## ABOUT THIS TASK
Say how many of the lines below include the word "computer", and write nothing else.
┌─ RECORDS FOR THIS EXERCISE
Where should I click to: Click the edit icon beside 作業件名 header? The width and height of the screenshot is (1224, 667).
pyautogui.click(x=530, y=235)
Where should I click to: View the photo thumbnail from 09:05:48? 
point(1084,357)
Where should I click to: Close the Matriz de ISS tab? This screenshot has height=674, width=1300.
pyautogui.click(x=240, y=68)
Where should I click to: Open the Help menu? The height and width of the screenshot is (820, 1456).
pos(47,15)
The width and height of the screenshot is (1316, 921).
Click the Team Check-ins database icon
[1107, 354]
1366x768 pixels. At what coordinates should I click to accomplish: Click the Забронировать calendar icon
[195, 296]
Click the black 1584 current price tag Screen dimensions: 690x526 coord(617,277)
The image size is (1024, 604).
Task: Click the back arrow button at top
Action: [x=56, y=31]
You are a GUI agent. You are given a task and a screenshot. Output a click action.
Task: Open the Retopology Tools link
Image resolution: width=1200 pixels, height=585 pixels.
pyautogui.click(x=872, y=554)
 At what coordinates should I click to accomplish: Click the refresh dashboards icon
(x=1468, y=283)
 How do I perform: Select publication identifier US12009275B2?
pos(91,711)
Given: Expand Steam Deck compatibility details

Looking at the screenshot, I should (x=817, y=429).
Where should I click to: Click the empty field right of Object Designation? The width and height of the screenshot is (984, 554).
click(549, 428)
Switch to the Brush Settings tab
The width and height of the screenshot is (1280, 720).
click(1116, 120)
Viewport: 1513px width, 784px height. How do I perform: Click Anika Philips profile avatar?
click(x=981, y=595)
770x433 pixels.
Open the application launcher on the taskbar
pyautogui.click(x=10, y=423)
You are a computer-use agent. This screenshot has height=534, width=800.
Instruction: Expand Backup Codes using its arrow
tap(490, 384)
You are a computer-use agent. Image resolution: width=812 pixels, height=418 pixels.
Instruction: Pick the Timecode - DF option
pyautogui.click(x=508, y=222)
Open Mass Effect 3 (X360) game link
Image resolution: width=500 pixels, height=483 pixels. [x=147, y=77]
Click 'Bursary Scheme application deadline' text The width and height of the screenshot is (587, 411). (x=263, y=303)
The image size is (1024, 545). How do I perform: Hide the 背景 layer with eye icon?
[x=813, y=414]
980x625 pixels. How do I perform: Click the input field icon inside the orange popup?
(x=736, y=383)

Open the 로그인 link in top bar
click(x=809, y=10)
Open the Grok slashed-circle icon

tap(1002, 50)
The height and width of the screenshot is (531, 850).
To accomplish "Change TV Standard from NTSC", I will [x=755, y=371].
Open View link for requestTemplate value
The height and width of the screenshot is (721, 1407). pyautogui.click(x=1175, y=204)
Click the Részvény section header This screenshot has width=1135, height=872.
└─
## RESULT OF THE TASK
2